NORTH RICHLAND HILLS, Texas - FOX 4 is learning new details about the techniques used to solve a nearly 20-year-old cold case in North Richland Hills.
In March 2003, then-Officer Jeff Garner was trying to stop a serial bank robber during a traffic stop when the man shot him in the ankle and took off.
The case had few leads until a detective submitted DNA evidence and got a match.
Experts say forensic genetic genealogy has been used to solve crimes since 2011 but gained traction after it provided the key to solving the Golden State Killer case in 2018.
Those in this field say we can expect to see more cases coming to light using the same techniques.

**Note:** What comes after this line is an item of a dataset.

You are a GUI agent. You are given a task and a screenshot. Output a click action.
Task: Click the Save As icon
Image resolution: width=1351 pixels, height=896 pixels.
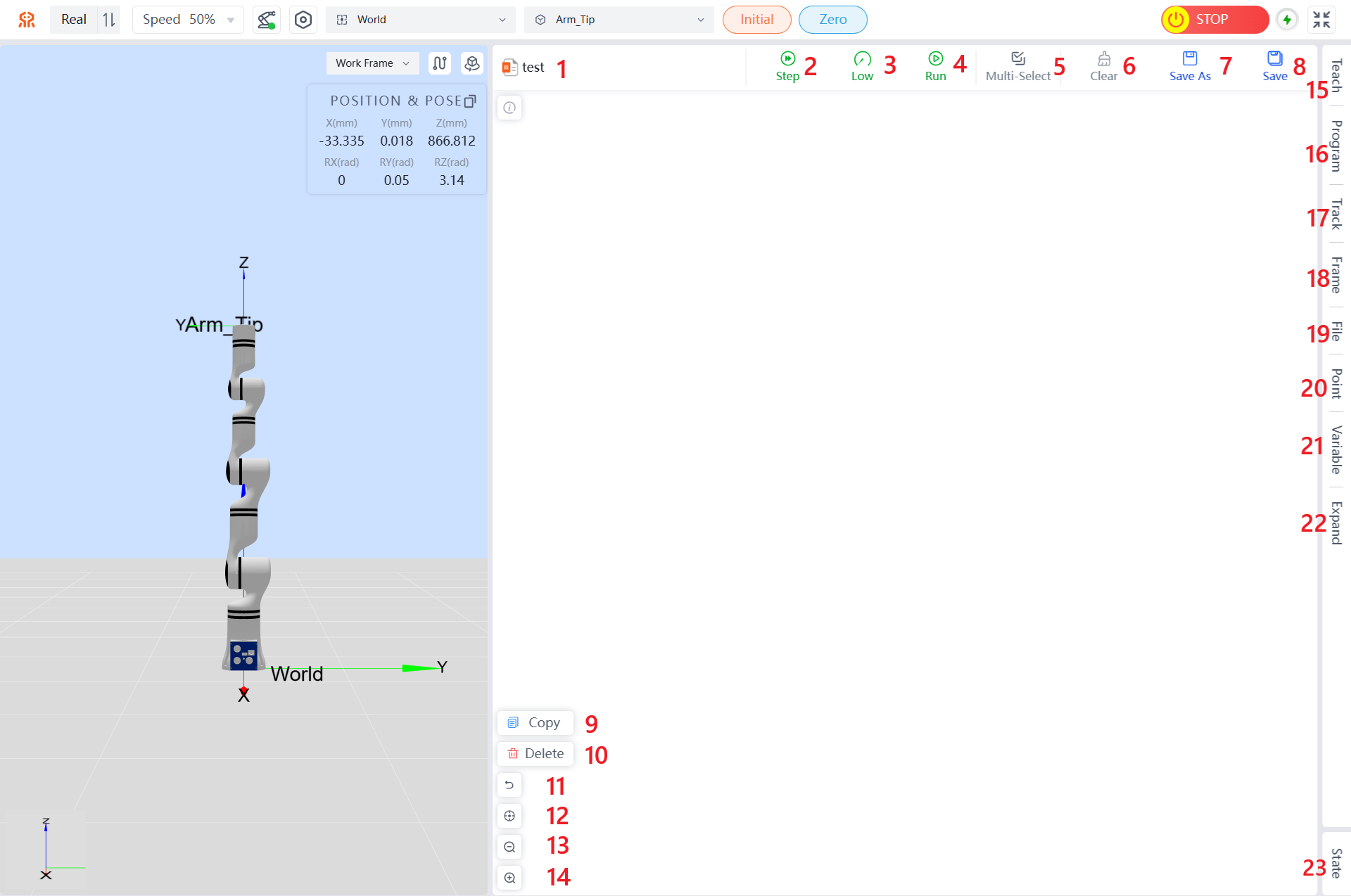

Nineteen years later, North Richland Hills Police Captain Jeff Garner has the answers he and his family have been waiting for.
Investigators say it was Mark Long of Oklahoma City who was responsible for seven bank robberies and the attempted murder of Garner as he was trying to get away. Police say forensic genealogists helped make those answers possible.
In 2019, Detective Erik Whitlock submitted DNA data from items found at the scene of some of the bank robberies to forensic genealogists with Identifinders International.
"It's like a big sudoku puzzle because you may come up with a couple of second cousins and third cousins once removed," explained Identifinders International President Colleen Fitzpatrick. "It's a mix of people that are related to this guy."
The group uses DNA voluntarily submitted to a public database called GEDmatch and other public data to build out family trees.
"If you're doing a violent crime, you're only exposed to those people who opt in and allow you to see their data," Fitzpatrick explained.
The DNA from the bank robberies had a distant match to start. But two years later in December 2021, someone else opted to submit their DNA into the system, and they got a better match.
It developed a possible suspect for police in just three days: Mark Long.
"Even we turn in, say, the name of somebody like Mr. Long, we really think it's the perpetrator. We work with the police. That is just a lead. We will give them the name, and then the legal system has to kick in," Fitzpatrick said.
And that’s what North Richland Hills police did, following Long and collecting items to submit for DNA testing and build their own case against him.
"We were able to secure from a restaurant where Mark had dined at a fork, a spoon and a straw," explained North Richland Hills Police Det. Erik Whitlock.
Long’s DNA was a match for DNA on several items found at the scene of various connected bank robberies.
Police also found the gun used to shoot Garner in Long’s home and the red Jeep that Long used to get away that day. It still had damage consistent with a bullet hole in the tailgate from when Garner exchanged gunfire with Long back in 2003.
"There’s one more person to thank, a person who will always be unknown who will hopefully hear this message," Long said. "You opted in with no imaginable idea of the role that decision would come to play. You shined a light into darkness and brought justice and healing."
Police say Long took his own life the day before they were planning to arrest him. He was facing several charges including aggravated robbery and attempted capital murder.